• _Work to be completed_
If a line in the data holds the string "Increase", list it.

(Extracted records Opens)

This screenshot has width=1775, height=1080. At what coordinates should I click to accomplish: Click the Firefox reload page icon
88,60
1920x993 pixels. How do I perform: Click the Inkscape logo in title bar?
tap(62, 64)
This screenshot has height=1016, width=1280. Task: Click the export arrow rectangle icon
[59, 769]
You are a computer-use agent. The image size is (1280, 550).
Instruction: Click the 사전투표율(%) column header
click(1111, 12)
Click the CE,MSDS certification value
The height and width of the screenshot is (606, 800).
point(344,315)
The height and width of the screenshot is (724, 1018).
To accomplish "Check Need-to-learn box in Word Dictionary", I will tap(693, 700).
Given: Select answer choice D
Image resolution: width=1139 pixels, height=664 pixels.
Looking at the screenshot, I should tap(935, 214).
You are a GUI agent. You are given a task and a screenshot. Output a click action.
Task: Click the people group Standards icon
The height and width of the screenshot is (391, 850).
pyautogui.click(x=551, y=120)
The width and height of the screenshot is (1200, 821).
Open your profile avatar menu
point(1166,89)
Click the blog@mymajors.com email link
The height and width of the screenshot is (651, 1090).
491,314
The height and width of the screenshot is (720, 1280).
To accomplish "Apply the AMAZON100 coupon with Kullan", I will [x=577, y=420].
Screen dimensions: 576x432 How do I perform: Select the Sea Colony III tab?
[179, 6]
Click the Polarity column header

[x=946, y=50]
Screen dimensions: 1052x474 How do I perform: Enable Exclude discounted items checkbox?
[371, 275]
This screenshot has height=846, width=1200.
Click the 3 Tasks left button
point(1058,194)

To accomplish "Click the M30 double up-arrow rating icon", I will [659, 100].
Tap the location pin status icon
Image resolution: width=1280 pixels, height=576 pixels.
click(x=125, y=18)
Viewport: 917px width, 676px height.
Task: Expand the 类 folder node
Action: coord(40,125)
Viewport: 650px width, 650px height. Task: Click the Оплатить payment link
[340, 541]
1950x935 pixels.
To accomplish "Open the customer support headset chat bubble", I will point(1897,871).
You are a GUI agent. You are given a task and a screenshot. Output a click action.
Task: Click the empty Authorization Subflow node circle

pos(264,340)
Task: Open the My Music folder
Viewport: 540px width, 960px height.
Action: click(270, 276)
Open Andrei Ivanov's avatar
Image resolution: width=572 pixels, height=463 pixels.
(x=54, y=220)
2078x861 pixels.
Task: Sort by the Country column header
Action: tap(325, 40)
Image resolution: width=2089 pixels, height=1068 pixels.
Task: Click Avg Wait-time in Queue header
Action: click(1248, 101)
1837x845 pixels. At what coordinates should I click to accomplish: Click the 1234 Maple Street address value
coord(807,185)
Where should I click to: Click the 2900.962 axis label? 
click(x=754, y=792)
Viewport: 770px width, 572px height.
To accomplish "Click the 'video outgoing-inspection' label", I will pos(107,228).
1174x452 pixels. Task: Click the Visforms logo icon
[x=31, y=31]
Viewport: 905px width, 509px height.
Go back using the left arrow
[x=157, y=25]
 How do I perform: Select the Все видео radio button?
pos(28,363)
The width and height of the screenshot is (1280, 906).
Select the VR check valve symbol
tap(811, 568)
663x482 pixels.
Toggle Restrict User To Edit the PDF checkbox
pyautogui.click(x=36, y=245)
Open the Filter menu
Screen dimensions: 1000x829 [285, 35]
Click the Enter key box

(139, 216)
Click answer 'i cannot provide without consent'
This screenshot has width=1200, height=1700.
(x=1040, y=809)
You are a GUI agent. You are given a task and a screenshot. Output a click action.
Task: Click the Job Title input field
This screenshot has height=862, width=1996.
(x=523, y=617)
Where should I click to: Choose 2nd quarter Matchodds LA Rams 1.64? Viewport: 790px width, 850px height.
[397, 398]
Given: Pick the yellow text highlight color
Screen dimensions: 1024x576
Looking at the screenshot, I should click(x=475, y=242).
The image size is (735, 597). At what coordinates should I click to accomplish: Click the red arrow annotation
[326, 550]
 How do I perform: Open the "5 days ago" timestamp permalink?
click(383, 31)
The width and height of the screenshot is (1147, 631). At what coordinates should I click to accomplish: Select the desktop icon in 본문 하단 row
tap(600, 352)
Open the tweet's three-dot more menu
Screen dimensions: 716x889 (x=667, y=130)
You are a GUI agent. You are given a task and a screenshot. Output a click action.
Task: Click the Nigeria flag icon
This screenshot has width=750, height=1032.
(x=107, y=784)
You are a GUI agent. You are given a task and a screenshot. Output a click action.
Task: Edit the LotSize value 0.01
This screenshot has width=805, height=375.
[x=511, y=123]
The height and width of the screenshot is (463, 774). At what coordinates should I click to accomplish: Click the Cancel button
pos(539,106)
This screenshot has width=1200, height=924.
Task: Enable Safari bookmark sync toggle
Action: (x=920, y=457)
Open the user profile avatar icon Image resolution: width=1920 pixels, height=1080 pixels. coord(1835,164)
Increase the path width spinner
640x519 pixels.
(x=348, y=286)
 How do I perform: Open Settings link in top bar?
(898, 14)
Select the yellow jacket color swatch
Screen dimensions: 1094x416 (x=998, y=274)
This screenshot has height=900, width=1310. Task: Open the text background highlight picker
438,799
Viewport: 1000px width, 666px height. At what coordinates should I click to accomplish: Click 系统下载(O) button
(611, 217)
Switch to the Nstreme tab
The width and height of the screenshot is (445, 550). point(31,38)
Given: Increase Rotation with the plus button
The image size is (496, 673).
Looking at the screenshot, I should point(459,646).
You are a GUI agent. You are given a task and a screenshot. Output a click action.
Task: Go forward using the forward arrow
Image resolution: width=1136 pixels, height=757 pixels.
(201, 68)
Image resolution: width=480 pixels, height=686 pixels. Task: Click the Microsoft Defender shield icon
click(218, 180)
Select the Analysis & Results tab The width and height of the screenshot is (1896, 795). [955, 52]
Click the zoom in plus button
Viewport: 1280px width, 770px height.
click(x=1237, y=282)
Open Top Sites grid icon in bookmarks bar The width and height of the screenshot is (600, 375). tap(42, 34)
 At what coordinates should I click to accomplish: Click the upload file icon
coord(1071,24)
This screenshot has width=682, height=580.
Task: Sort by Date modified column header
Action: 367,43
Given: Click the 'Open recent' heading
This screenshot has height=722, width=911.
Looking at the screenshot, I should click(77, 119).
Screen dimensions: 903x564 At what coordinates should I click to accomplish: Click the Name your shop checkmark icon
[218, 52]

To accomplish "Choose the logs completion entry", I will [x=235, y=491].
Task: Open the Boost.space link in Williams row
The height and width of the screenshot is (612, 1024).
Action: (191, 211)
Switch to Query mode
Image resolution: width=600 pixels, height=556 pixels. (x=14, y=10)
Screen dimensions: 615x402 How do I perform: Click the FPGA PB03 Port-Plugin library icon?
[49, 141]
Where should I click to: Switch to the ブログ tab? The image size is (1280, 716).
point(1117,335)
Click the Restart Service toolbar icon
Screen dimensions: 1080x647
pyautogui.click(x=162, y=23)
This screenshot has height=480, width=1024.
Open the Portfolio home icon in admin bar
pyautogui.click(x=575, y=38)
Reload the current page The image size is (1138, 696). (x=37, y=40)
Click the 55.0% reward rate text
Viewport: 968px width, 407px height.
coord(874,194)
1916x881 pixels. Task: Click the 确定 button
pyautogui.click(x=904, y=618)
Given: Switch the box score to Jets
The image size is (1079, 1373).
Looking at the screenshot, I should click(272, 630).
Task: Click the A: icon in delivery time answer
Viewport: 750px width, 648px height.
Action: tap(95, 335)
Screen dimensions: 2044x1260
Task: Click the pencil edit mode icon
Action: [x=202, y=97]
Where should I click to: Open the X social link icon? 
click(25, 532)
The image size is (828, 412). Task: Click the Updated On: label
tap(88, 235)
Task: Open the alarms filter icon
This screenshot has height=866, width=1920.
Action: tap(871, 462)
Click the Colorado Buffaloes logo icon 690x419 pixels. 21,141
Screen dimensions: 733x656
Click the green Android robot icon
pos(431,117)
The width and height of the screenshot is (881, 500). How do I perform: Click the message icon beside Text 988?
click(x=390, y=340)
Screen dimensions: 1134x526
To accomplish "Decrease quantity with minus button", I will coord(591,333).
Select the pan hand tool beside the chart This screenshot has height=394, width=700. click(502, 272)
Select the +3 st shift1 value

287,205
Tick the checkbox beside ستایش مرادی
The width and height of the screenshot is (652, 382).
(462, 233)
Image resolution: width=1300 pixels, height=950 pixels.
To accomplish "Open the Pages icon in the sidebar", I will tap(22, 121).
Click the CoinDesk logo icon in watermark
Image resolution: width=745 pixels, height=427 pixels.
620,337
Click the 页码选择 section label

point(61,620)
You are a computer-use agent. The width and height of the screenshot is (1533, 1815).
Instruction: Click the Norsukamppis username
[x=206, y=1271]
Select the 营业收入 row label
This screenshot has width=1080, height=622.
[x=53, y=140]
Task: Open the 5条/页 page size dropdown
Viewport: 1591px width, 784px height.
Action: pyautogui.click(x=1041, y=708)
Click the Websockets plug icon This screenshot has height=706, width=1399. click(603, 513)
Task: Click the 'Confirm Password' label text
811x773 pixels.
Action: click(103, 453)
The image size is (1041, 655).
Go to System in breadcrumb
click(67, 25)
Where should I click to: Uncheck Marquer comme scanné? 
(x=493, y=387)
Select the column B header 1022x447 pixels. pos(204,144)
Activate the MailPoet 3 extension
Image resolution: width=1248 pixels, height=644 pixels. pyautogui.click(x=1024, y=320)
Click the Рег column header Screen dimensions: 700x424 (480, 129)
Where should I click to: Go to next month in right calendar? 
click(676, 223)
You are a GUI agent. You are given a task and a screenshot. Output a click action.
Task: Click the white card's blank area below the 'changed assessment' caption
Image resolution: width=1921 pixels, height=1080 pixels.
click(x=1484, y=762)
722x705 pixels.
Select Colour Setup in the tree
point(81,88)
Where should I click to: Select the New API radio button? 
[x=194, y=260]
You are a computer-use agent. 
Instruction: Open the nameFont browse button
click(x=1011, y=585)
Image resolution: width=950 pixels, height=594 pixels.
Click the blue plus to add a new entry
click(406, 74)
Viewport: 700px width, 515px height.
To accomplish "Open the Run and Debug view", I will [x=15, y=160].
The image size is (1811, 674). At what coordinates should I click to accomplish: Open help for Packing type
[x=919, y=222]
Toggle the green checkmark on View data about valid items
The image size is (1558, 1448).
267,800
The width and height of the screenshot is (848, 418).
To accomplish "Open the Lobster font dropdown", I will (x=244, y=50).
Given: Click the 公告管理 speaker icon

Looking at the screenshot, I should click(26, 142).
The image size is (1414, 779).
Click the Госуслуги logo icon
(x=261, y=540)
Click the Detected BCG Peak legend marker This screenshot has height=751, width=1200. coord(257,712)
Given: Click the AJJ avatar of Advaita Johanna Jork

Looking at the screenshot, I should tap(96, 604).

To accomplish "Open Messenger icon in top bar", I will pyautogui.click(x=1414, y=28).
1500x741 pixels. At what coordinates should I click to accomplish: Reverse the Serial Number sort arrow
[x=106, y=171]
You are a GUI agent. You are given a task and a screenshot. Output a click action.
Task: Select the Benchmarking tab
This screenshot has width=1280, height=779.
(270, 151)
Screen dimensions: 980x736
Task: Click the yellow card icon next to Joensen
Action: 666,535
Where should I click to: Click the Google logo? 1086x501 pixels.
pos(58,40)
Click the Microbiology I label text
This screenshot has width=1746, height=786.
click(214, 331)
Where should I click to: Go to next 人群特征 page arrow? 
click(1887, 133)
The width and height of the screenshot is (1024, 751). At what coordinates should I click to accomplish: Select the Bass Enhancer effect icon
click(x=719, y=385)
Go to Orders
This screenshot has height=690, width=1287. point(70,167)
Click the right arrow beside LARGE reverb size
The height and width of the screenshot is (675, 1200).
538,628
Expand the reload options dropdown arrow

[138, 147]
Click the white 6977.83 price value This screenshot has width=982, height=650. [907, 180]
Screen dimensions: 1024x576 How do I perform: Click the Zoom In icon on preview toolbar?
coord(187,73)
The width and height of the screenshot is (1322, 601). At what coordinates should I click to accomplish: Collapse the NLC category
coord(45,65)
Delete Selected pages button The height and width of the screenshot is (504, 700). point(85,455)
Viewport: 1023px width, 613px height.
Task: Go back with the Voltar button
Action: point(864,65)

(Extracted records Closes)

• _Written reply_
Increase the path width spinner
Given: Increase Rotation with the plus button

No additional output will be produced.